# [Texte de la page]
┄┄┄┄┄┄┄┄┄┄┄┄┄┄┄┄┄┄┄┄

La trope pirate est un bain d’énergie potentielle qui éclabousse tous azimuts, et tel le bâton à physique cher à Jarry, elle peut virer en un rien de temps d’une infamie à une louange : les mêmes acteurs passent alors selon les phases de renégats qu’on aurait proscrits à des « Robins des bois » numériques redresseurs de torts. On l’aura compris, ce qui devient l’objet central, c’est l’introduction d’une éthique du pillage et de la prédation. Ce prophétisme politique met en évidence le travail de qualification d’une grandeur nouvelle pour ces régulateurs inventifs. Il faut à cet égard rejeter la thèse classique qui limiterait la pertinence des hackers à celle de simples provocateurs rivés à l’action, activistes à la recherche inlassable du bug, de la faille, de cette incohérence du système, même minime, qui le fera tomber. Le bug, étymologiquement, désigne l’insecte, et par extension ce qui nous agace ou nous énerve par ses bourdonnements incessants. Il est la version moderne et informatique du scandale, qui étymologiquement renvoie au petit caillou dans la sandale qui nous empêche de marcher. Les hackers ne seraient-ils que les « poux » du système informationnel, localisateurs et indexeurs de la faille, prêts à l’exploiter en exploit, terme de la terminologie de la sécurité informatique par lequel est indiqué le fait de se servir de la connaissance d’une faille11 ? En limitant leurs activités à ces bricolages frivoles, on ne peut que répandre des doutes sur la performativité de ces agitateurs alors confinés dans le virtuel12. Par opposition aux surenchères provocantes mises en place par les entreprises de guérilla urbaine dans l’Allemagne des années 1970, qui ont mis sérieusement à l’épreuve l’État démocratique13, qui l’ont placé devant une contradiction entre le recours à l’appareil oppressif et le principe démocratique dont il se revendiquait, les parasites du monde numérique seraient des opposants peu affirmés. À l’inverse de cette analyse réductrice, nous posons que la force de ces praticiens réflexifs est plutôt, sous des cadres originaux, d’exprimer des constructions politiques originales, précieuses pour penser un monde qui, parce qu’il est technicisé, est menacé par la dépolitisation.
Pratiques dispersées ou prédation capitaliste ?
Derrière l’apologie de la gratuité et la sympathie pour des ruptures permissives apportées par des jeunes, le combat pour la consommation gratuite de films, de musiques et de livres a réuni, en France et dans le monde, deux camps que tout sépare : les partisans de l’absolutisme du marché et les détracteurs radicaux du capitalisme. Les hyperlibéraux voient en effet dans la montée en puissance des firmes de télécommunication la mise à mal des prébendes des industries traditionnelles, et donc une évolution saine et normale du marché. Ils défendent le peer-to-peer car ils sont partisans d’une destruction créatrice et veulent liquider, à la suite de Ricardo, les rentes pour mieux mettre au centre le profit. À l’inverse, les altermondialistes voudraient rejeter toute idée de mise en marché. Tout laisse à penser que cette alliance contre-nature des antimodernes et des libéraux n’a pu se nouer qu’à la faveur d’un malentendu, car en réalité, ils ne sont d’accord sur rien en matière de culture. Comment, dès lors, y voir plus clair, et construire une éthique du pillage adaptée ?

┄┄┄┄┄┄┄┄┄┄┄┄┄┄┄┄┄┄┄┄

# [Consigne]
Traduisez en anglais cette phrase du texte sur les hackers : « Le bug, étymologiquement, désigne l'insecte, et par extension ce qui nous agace ou nous énerve par ses bourdonnements incessants. » La liste qui suit provient d'une autre source.

# [Données fournies]
┄┄┄┄┄┄┄┄┄┄┄┄┄┄┄┄┄┄┄┄

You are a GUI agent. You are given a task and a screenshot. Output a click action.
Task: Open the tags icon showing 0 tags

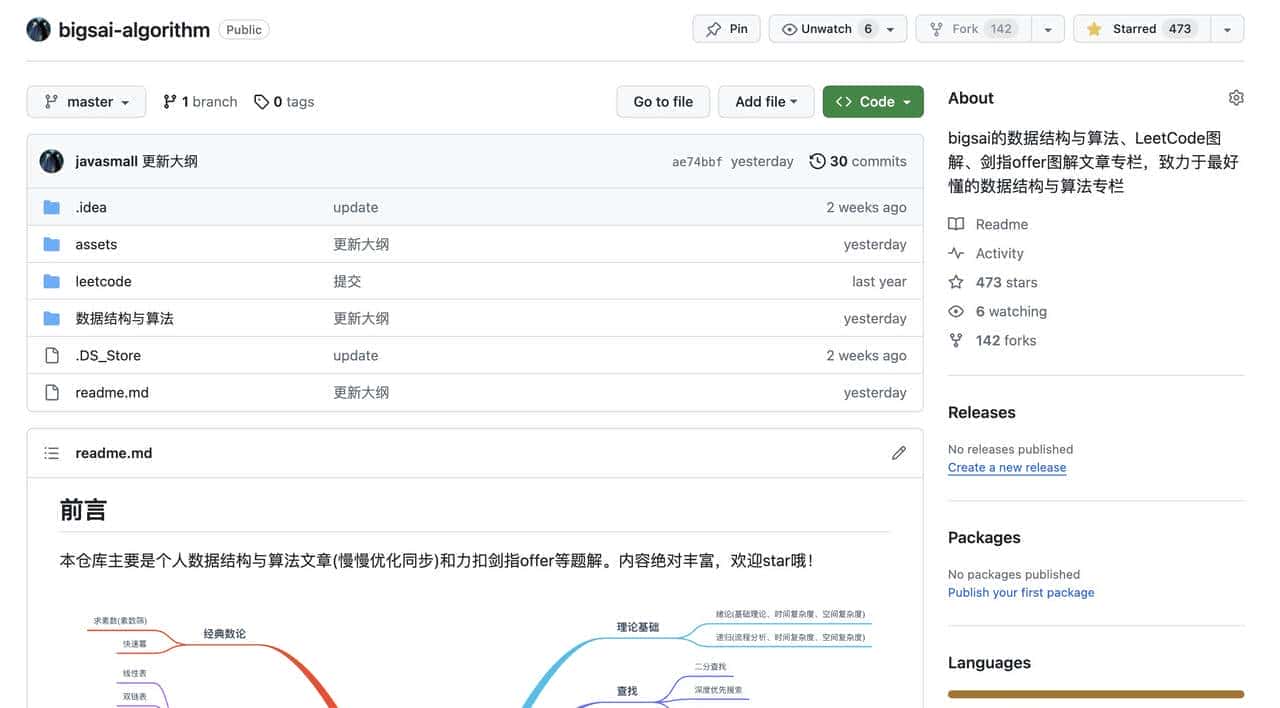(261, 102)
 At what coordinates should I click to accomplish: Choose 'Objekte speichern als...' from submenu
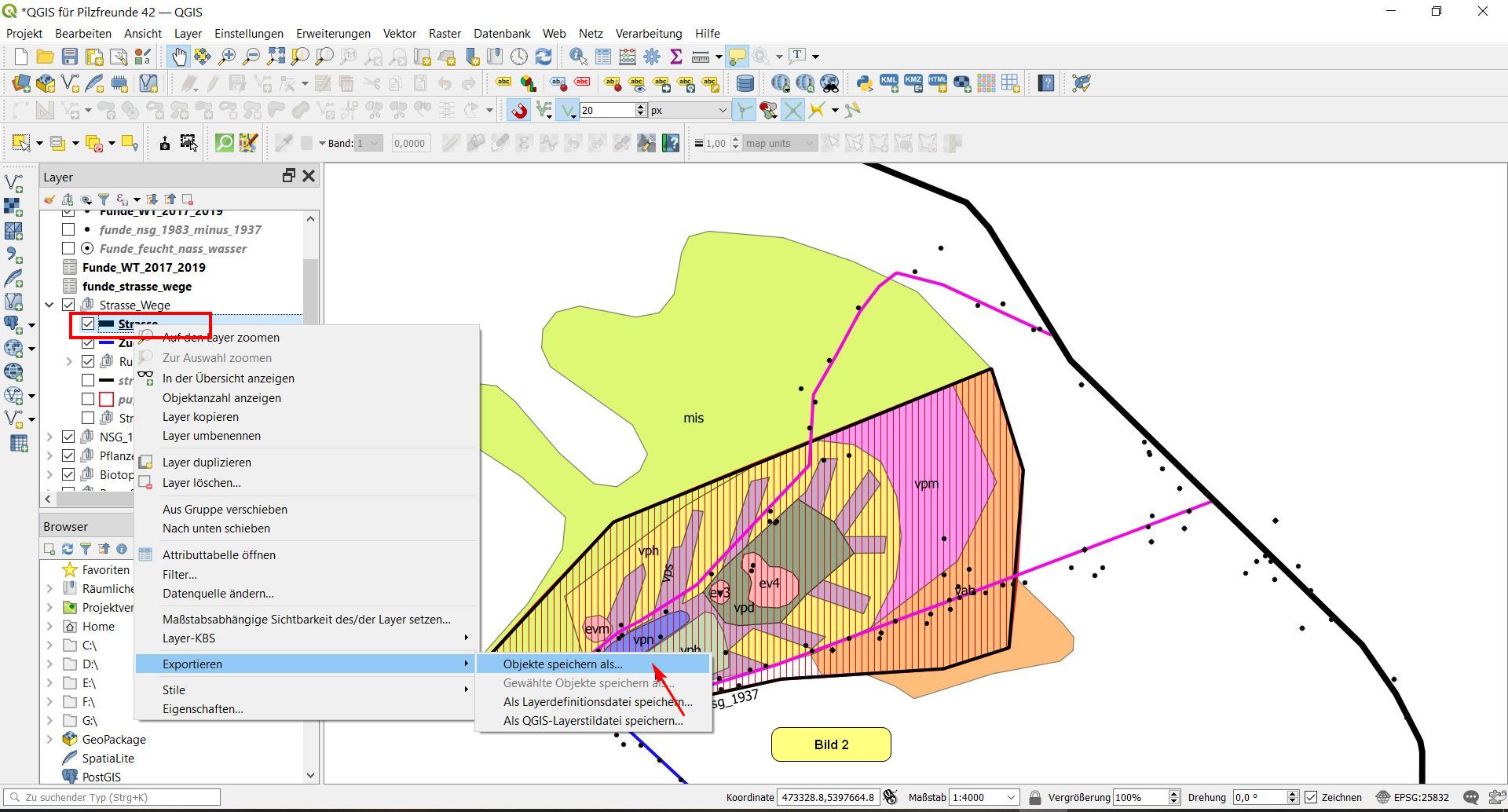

┄┄┄┄┄┄┄┄┄┄┄┄┄┄┄┄┄┄┄┄

# [Réponse ci-dessous]
Etymologically, the bug refers to the insect, and by extension to whatever annoys or irritates us with its incessant buzzing.